Records for this exercise:
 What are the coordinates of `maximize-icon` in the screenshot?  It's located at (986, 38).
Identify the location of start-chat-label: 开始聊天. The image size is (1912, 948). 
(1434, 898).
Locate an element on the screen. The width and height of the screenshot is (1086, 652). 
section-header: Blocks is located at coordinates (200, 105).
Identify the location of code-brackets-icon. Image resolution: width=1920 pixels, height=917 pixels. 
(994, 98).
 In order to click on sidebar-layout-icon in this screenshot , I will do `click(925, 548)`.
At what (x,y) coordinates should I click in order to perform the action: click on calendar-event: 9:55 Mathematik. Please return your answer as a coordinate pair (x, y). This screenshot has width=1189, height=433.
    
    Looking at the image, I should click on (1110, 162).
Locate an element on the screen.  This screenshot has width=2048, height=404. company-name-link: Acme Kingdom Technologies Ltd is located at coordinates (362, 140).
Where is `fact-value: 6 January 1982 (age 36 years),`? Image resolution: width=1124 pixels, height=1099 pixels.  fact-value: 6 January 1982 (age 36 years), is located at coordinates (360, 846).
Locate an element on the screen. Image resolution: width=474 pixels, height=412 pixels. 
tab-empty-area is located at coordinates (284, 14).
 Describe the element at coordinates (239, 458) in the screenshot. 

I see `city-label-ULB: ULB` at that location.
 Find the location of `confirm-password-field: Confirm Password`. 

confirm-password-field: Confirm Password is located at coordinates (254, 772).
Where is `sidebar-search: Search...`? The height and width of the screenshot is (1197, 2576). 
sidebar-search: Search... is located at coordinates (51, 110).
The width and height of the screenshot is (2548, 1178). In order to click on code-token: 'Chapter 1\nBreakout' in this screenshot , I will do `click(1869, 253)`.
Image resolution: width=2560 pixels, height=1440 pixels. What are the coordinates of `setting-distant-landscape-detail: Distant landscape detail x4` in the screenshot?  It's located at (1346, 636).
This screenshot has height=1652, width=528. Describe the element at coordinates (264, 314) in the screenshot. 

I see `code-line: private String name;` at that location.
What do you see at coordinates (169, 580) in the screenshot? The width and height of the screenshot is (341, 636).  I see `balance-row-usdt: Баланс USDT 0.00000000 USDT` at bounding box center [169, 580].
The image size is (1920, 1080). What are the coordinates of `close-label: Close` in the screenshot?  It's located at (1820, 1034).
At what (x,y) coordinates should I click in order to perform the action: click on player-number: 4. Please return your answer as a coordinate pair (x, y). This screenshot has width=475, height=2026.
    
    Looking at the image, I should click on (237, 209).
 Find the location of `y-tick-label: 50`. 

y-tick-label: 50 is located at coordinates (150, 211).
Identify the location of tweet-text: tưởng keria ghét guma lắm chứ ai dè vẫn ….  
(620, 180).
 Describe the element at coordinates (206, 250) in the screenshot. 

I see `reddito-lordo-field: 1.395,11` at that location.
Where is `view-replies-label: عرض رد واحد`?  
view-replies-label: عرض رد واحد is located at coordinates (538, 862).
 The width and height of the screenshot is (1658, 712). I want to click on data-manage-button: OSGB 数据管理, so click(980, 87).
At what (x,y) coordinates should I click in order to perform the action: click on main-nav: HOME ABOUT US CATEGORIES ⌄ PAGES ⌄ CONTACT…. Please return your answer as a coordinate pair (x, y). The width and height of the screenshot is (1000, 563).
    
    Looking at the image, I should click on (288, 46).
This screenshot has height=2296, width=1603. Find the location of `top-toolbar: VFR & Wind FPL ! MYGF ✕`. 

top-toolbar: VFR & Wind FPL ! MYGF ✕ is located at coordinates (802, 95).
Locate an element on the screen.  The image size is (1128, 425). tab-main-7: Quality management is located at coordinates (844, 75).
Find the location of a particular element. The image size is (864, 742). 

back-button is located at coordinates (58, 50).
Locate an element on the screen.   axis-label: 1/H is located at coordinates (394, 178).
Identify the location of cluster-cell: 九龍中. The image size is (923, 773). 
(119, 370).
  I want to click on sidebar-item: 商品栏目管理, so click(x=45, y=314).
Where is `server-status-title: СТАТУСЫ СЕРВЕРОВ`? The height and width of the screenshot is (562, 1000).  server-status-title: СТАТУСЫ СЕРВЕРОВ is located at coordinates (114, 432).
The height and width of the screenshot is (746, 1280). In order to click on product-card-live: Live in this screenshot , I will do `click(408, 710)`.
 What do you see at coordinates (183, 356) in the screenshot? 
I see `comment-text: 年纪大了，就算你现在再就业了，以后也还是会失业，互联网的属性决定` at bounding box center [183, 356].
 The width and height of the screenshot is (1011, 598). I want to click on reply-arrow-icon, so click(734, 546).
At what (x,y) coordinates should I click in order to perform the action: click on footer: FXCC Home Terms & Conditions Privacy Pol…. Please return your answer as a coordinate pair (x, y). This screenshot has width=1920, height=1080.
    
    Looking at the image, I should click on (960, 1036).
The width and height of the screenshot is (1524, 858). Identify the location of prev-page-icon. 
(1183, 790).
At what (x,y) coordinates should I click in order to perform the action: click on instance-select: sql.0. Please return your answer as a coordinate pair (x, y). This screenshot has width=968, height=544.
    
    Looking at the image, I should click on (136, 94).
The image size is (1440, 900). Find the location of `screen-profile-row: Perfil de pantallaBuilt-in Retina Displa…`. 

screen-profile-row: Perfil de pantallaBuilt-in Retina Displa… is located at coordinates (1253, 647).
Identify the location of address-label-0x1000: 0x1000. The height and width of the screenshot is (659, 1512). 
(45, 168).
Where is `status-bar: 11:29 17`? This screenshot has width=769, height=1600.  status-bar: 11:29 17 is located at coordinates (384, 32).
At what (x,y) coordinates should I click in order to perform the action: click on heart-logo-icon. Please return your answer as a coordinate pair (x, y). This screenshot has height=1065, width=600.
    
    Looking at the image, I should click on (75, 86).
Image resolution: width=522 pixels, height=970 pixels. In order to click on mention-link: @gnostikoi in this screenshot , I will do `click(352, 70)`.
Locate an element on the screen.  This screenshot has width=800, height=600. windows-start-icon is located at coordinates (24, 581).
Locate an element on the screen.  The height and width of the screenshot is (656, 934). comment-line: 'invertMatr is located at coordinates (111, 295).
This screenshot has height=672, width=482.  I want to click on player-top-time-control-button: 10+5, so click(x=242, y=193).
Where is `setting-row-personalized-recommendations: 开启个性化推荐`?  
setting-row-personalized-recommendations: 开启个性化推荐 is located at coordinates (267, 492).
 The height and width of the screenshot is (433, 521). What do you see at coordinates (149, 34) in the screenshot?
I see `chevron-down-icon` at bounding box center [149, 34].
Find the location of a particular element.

What the task requires:
Could you reproduce every one of the records above word for word?

Written response:
 What are the coordinates of `maximize-icon` in the screenshot?  It's located at (986, 38).
Identify the location of start-chat-label: 开始聊天. The image size is (1912, 948). 
(1434, 898).
Locate an element on the screen. The width and height of the screenshot is (1086, 652). 
section-header: Blocks is located at coordinates (200, 105).
Identify the location of code-brackets-icon. Image resolution: width=1920 pixels, height=917 pixels. 
(994, 98).
 In order to click on sidebar-layout-icon in this screenshot , I will do `click(925, 548)`.
At what (x,y) coordinates should I click in order to perform the action: click on calendar-event: 9:55 Mathematik. Please return your answer as a coordinate pair (x, y). This screenshot has width=1189, height=433.
    
    Looking at the image, I should click on (1110, 162).
Locate an element on the screen.  This screenshot has width=2048, height=404. company-name-link: Acme Kingdom Technologies Ltd is located at coordinates (362, 140).
Where is `fact-value: 6 January 1982 (age 36 years),`? Image resolution: width=1124 pixels, height=1099 pixels.  fact-value: 6 January 1982 (age 36 years), is located at coordinates (360, 846).
Locate an element on the screen. Image resolution: width=474 pixels, height=412 pixels. 
tab-empty-area is located at coordinates (284, 14).
 Describe the element at coordinates (239, 458) in the screenshot. 

I see `city-label-ULB: ULB` at that location.
 Find the location of `confirm-password-field: Confirm Password`. 

confirm-password-field: Confirm Password is located at coordinates (254, 772).
Where is `sidebar-search: Search...`? The height and width of the screenshot is (1197, 2576). 
sidebar-search: Search... is located at coordinates (51, 110).
The width and height of the screenshot is (2548, 1178). In order to click on code-token: 'Chapter 1\nBreakout' in this screenshot , I will do `click(1869, 253)`.
Image resolution: width=2560 pixels, height=1440 pixels. What are the coordinates of `setting-distant-landscape-detail: Distant landscape detail x4` in the screenshot?  It's located at (1346, 636).
This screenshot has height=1652, width=528. Describe the element at coordinates (264, 314) in the screenshot. 

I see `code-line: private String name;` at that location.
What do you see at coordinates (169, 580) in the screenshot? The width and height of the screenshot is (341, 636).  I see `balance-row-usdt: Баланс USDT 0.00000000 USDT` at bounding box center [169, 580].
The image size is (1920, 1080). What are the coordinates of `close-label: Close` in the screenshot?  It's located at (1820, 1034).
At what (x,y) coordinates should I click in order to perform the action: click on player-number: 4. Please return your answer as a coordinate pair (x, y). This screenshot has width=475, height=2026.
    
    Looking at the image, I should click on (237, 209).
 Find the location of `y-tick-label: 50`. 

y-tick-label: 50 is located at coordinates (150, 211).
Identify the location of tweet-text: tưởng keria ghét guma lắm chứ ai dè vẫn ….  
(620, 180).
 Describe the element at coordinates (206, 250) in the screenshot. 

I see `reddito-lordo-field: 1.395,11` at that location.
Where is `view-replies-label: عرض رد واحد`?  
view-replies-label: عرض رد واحد is located at coordinates (538, 862).
 The width and height of the screenshot is (1658, 712). I want to click on data-manage-button: OSGB 数据管理, so click(980, 87).
At what (x,y) coordinates should I click in order to perform the action: click on main-nav: HOME ABOUT US CATEGORIES ⌄ PAGES ⌄ CONTACT…. Please return your answer as a coordinate pair (x, y). The width and height of the screenshot is (1000, 563).
    
    Looking at the image, I should click on (288, 46).
This screenshot has height=2296, width=1603. Find the location of `top-toolbar: VFR & Wind FPL ! MYGF ✕`. 

top-toolbar: VFR & Wind FPL ! MYGF ✕ is located at coordinates (802, 95).
Locate an element on the screen.  The image size is (1128, 425). tab-main-7: Quality management is located at coordinates (844, 75).
Find the location of a particular element. The image size is (864, 742). 

back-button is located at coordinates (58, 50).
Locate an element on the screen.   axis-label: 1/H is located at coordinates (394, 178).
Identify the location of cluster-cell: 九龍中. The image size is (923, 773). 
(119, 370).
  I want to click on sidebar-item: 商品栏目管理, so click(x=45, y=314).
Where is `server-status-title: СТАТУСЫ СЕРВЕРОВ`? The height and width of the screenshot is (562, 1000).  server-status-title: СТАТУСЫ СЕРВЕРОВ is located at coordinates (114, 432).
The height and width of the screenshot is (746, 1280). In order to click on product-card-live: Live in this screenshot , I will do `click(408, 710)`.
 What do you see at coordinates (183, 356) in the screenshot? 
I see `comment-text: 年纪大了，就算你现在再就业了，以后也还是会失业，互联网的属性决定` at bounding box center [183, 356].
 The width and height of the screenshot is (1011, 598). I want to click on reply-arrow-icon, so click(734, 546).
At what (x,y) coordinates should I click in order to perform the action: click on footer: FXCC Home Terms & Conditions Privacy Pol…. Please return your answer as a coordinate pair (x, y). This screenshot has width=1920, height=1080.
    
    Looking at the image, I should click on (960, 1036).
The width and height of the screenshot is (1524, 858). Identify the location of prev-page-icon. 
(1183, 790).
At what (x,y) coordinates should I click in order to perform the action: click on instance-select: sql.0. Please return your answer as a coordinate pair (x, y). This screenshot has width=968, height=544.
    
    Looking at the image, I should click on (136, 94).
The image size is (1440, 900). Find the location of `screen-profile-row: Perfil de pantallaBuilt-in Retina Displa…`. 

screen-profile-row: Perfil de pantallaBuilt-in Retina Displa… is located at coordinates (1253, 647).
Identify the location of address-label-0x1000: 0x1000. The height and width of the screenshot is (659, 1512). 
(45, 168).
Where is `status-bar: 11:29 17`? This screenshot has width=769, height=1600.  status-bar: 11:29 17 is located at coordinates (384, 32).
At what (x,y) coordinates should I click in order to perform the action: click on heart-logo-icon. Please return your answer as a coordinate pair (x, y). This screenshot has height=1065, width=600.
    
    Looking at the image, I should click on (75, 86).
Image resolution: width=522 pixels, height=970 pixels. In order to click on mention-link: @gnostikoi in this screenshot , I will do `click(352, 70)`.
Locate an element on the screen.  This screenshot has width=800, height=600. windows-start-icon is located at coordinates (24, 581).
Locate an element on the screen.  The height and width of the screenshot is (656, 934). comment-line: 'invertMatr is located at coordinates (111, 295).
This screenshot has height=672, width=482.  I want to click on player-top-time-control-button: 10+5, so click(x=242, y=193).
Where is `setting-row-personalized-recommendations: 开启个性化推荐`?  
setting-row-personalized-recommendations: 开启个性化推荐 is located at coordinates (267, 492).
 The height and width of the screenshot is (433, 521). What do you see at coordinates (149, 34) in the screenshot?
I see `chevron-down-icon` at bounding box center [149, 34].
Find the location of a particular element.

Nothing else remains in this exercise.